ゴミを漁れ
月島駅で別れ際に王麗明が振り返る。
「そうだ!忘れてた!高校の前に運河あるよね?」
王麗明が聞く。
「はい、屋形船がいっぱい待機してます。
でも、ゴミとかもポイしてるみたいで汚い運河ですよ。」潮の関係か?ゴミが橋の下に溜まってたりする。
「でも、そこで遺体上がったんでしょ?」何でも良く知っている。
「そのゴミの中にヒントがあるよ。探してみな。」と言うとトレンチを翻して元来た道を戻っていった。
駅まで送ってくれただけみたいだ。
恐ろしい人なのに、なんか紳士だった。
夏に挨拶で握手した時は、冷たくて大きくて硬い手が恐かったが、
フレンチキスは暖かった。
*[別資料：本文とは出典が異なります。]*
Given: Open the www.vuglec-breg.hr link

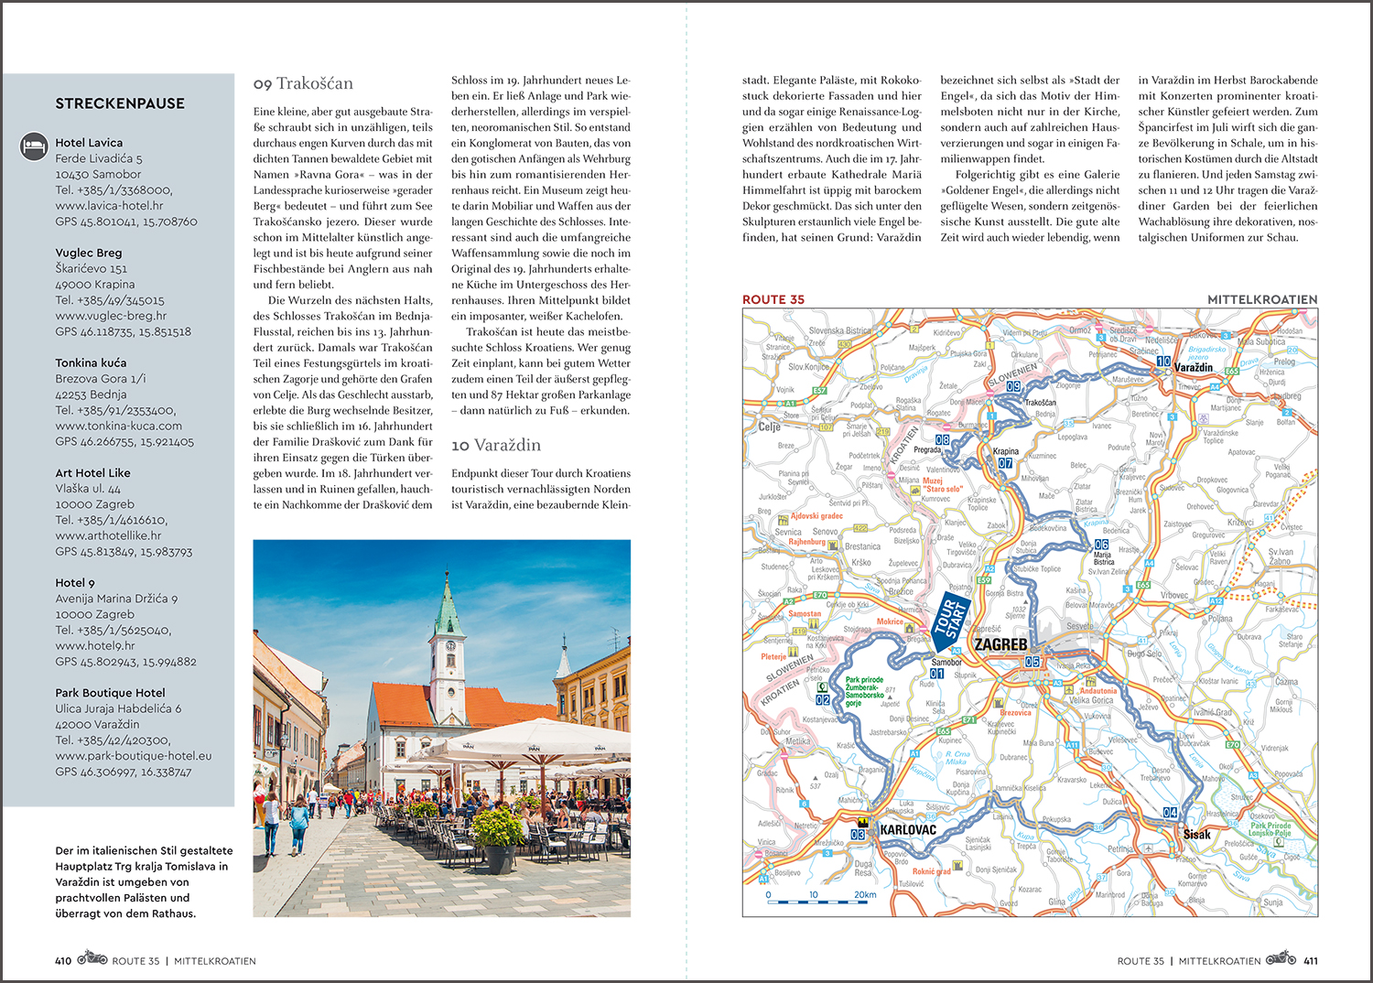Looking at the screenshot, I should (111, 316).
薄い唇をキュと尖らせて可愛いかった。
でも、吹石先生を自殺までワザと追い込んだ。
夏希が背負う心の負荷を分かっていながら。
「アレ?そう言えば運河のゴミの中にヒントがあるとか言ってたな。
えっ、でも自殺なんだよね?
何のヒントなんだ?」夏希は?になる。
翌日、オカルト倶楽部でこの事を話す。
「なんで夜に話さなかったの?王と会ってもんじゃ屋行ったって隠したの?」楊世が怒る。
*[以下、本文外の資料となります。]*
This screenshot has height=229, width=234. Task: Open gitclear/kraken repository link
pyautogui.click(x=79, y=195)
「だから今言ってるでしょ?楊世怒ったら、父さんや月子さんに聞かれるじゃん!
恥ずかしいでしょ?」楊世も夏希もイライラしてる。
「お前ら我慢しないで、また一緒に帰れば良いじゃん!無理してるとこっちまで疲れるんだよお〜」ヒロとサキがうんざりしてる。
とにかくオカルト倶楽部の部活だ。
皆が登下校する橋の下のゴミをちょっとづつ網で引き上げ、ついでにゴミ袋に詰める。
たまに学校の行事で運河清掃をやってるので、柄の長い網など学校にあるのだ。
「えらい!えらい!この頃また溜まってるからな。
オカルト倶楽部、役に立つじゃないか!」学年主任は
校長に聞こえるように褒めてくれた。
吹石先生の遺体が浮いてた運河のゴミなんで、気持ち悪がる生徒の視線も感じる。
パンの袋、菓子袋、モヤシなどの野菜パックのゴミ。
中には明らかに屋形船の肉パックの発泡スチロールもある。
そこに運河の緑色に染まった花束もあった。
「おかしくない?屋形船の宴会で貰った花束捨てて帰るのは、
あまりに不謹慎だろ?」ヒロがグチる。
花はもう腐ってるが、真ん中のスポンジにメッセージカードが刺さってる。
もう緑色だが、そこに「結婚して下さい!永遠に…」とメッセージが書かれていた。
「変なプロポーズだね。永遠にって」サキが首をかしげる。
確かに、普通に「結婚して下さい。」で良いのに、なんで「永遠に…」なんて厨二病的表現を付け足したのか?
「このブーケの包み紙、なんか駅前の花屋で見たことない?
店頭に飾ってる花束の包みに似てない?」夏希が3人に聞く。
「言われたら…このピンクの波形2本線見たことあるような…」サキとヒロが記憶を辿る。
「ちょっと洗って、メッセージカードと一緒に花屋に聞きに行こうよ!」楊世が言う。
他のゴミも見たが、この捨てられた花束が1番不可解だった。